By analyzing existing cross correlation between Alpha Architect Gdsdn and SSgA, you can compare the effects of market volatilities on Alpha Architect and SSgA and check how they will diversify away market risk if combined in the same portfolio for a given time horizon. You can also utilize pair trading strategies of matching a long position in Alpha Architect with a short position of SSgA. Check out your portfolio center. Please also check ongoing floating volatility patterns of Alpha Architect and SSgA.

Diversification Opportunities for Alpha Architect and SSgA

0.0
  Correlation Coefficient

Pay attention - limited upside

The 3 months correlation between Alpha and SSgA is 0.0. Overlapping area represents the amount of risk that can be diversified away by holding Alpha Architect Gdsdn and SSgA in the same portfolio, assuming nothing else is changed. The correlation between historical prices or returns on SSgA and Alpha Architect is a relative statistical measure of the degree to which these equity instruments tend to move together. The correlation coefficient measures the extent to which returns on Alpha Architect Gdsdn are associated (or correlated) with SSgA. Values of the correlation coefficient range from -1 to +1, where. The correlation of zero (0) is possible when the price movement of SSgA has no effect on the direction of Alpha Architect i.e., Alpha Architect and SSgA go up and down completely randomly.

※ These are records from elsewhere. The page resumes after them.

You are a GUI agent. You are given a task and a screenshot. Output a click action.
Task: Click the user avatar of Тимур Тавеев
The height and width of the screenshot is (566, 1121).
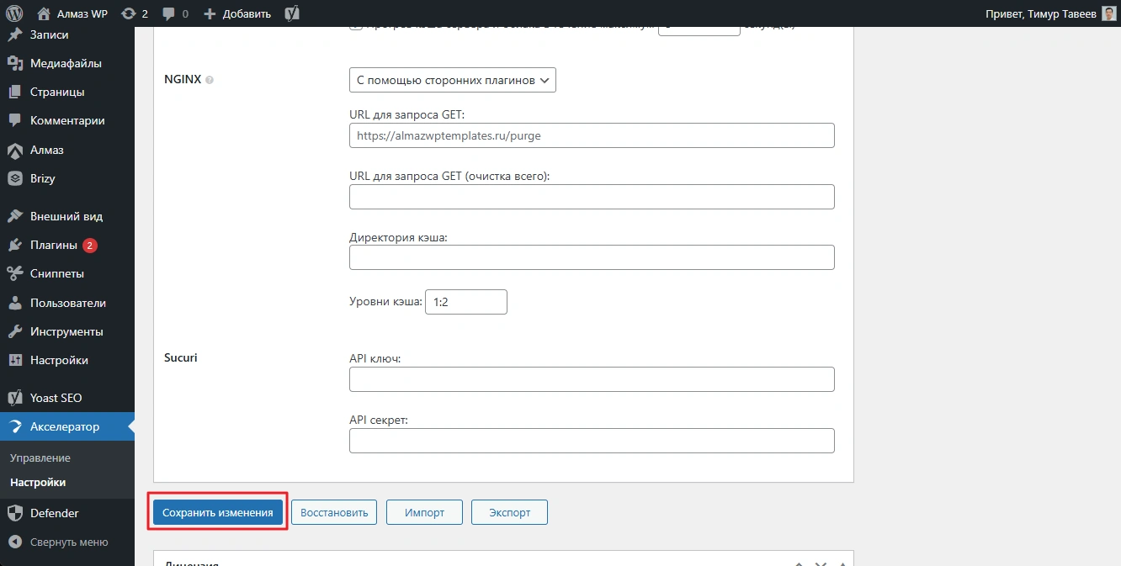click(x=1108, y=13)
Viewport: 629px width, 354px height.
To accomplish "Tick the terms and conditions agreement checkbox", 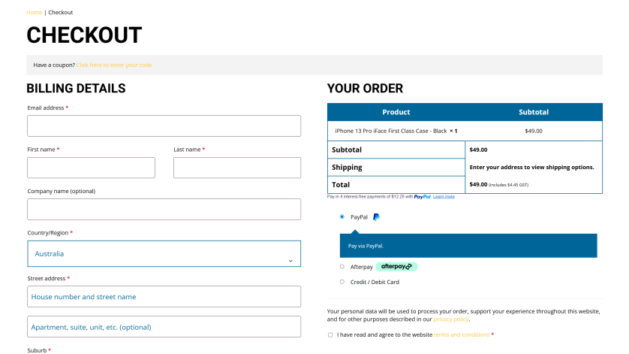I will 330,334.
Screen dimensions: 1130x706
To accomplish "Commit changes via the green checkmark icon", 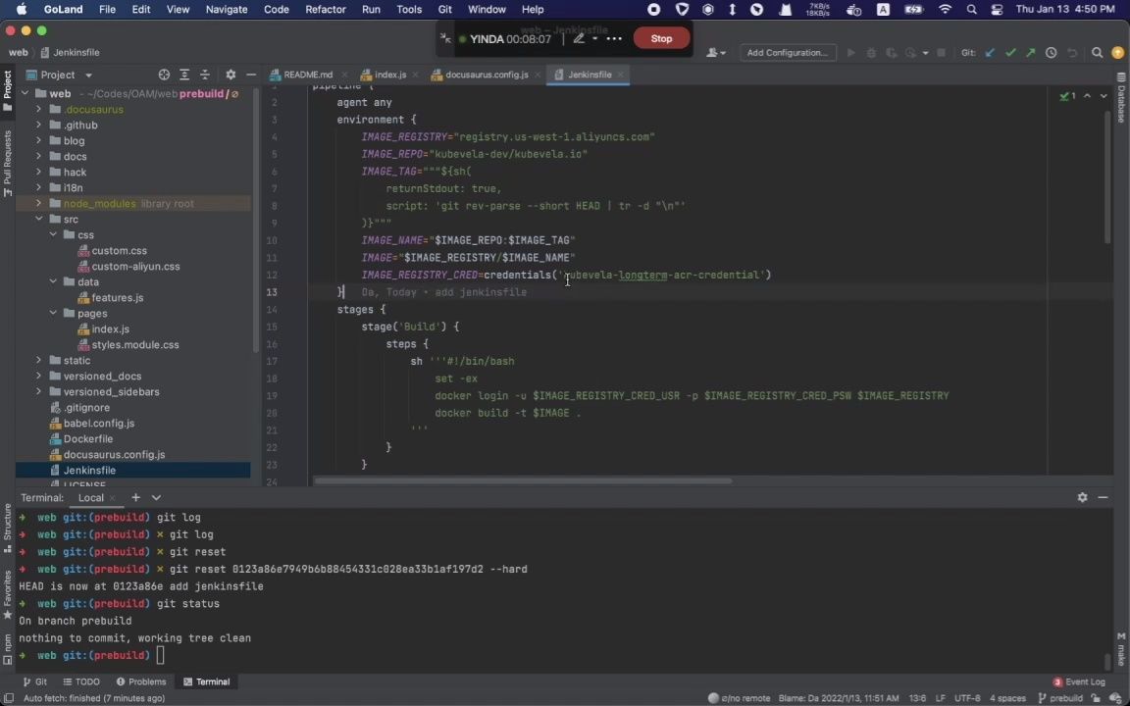I will [x=1010, y=52].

Pair Corralation between Alpha Architect and SSgA

If you would invest  2,934  in Alpha Architect Gdsdn on September 3, 2024 and sell it today you would earn a total of  375.00  from holding Alpha Architect Gdsdn or generate 12.78% return on investment over 90 days.
Time Period3 Months [change]
DirectionFlat 
StrengthInsignificant
Accuracy0.0%
ValuesDaily Returns

Alpha Architect Gdsdn  vs.  SSgA

 Performance 
       Timeline  
Alpha Architect Gdsdn 

Risk-Adjusted Performance

10 of 100

 
Weak
 
Strong
OK
Compared to the overall equity markets, risk-adjusted returns on investments in Alpha Architect Gdsdn are ranked lower than 10 (%) of all global equities and portfolios over the last 90 days. Despite somewhat strong primary indicators, Alpha Architect is not utilizing all of its potentials. The newest stock price disturbance, may contribute to short-term losses for the investors.
SSgA 

Risk-Adjusted Performance

0 of 100

 
Weak
 
Strong
Very Weak
Over the last 90 days SSgA has generated negative risk-adjusted returns adding no value to investors with long positions. Despite nearly stable fundamental drivers, SSgA is not utilizing all of its potentials. The current stock price disturbance, may contribute to mid-run losses for the stockholders.

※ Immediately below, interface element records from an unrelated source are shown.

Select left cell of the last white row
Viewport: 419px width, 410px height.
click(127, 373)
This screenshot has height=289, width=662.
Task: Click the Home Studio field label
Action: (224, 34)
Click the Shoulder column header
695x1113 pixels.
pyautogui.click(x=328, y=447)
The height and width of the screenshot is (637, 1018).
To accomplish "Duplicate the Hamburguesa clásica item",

Alpha Architect and SSgA Volatility Contrast

   Predicted Return Density   
       Returns  

Pair Trading with Alpha Architect and SSgA

The main advantage of trading using opposite Alpha Architect and SSgA positions is that it hedges away some unsystematic risk. Because of two separate transactions, even if Alpha Architect position performs unexpectedly, SSgA can make up some of the losses. Pair trading also minimizes risk from directional movements in the market. For example, if an entire industry or sector drops because of unexpected headlines, the short position in SSgA will offset losses from the drop in SSgA's long position.
The idea behind Alpha Architect Gdsdn and SSgA pairs trading is to make the combined position market-neutral, meaning the overall market's direction will not affect its win or loss (or potential downside or upside). This can be achieved by designing a pairs trade with two highly correlated stocks or equities that operate in a similar space or sector, making it possible to obtain profits through simple and relatively low-risk investment.
Check out your portfolio center.
Note that this page's information should be used as a complementary analysis to find the right mix of equity instruments to add to your existing portfolios or create a brand new portfolio. You can also try the Portfolio Backtesting module to avoid under-diversification and over-optimization by backtesting your portfolios.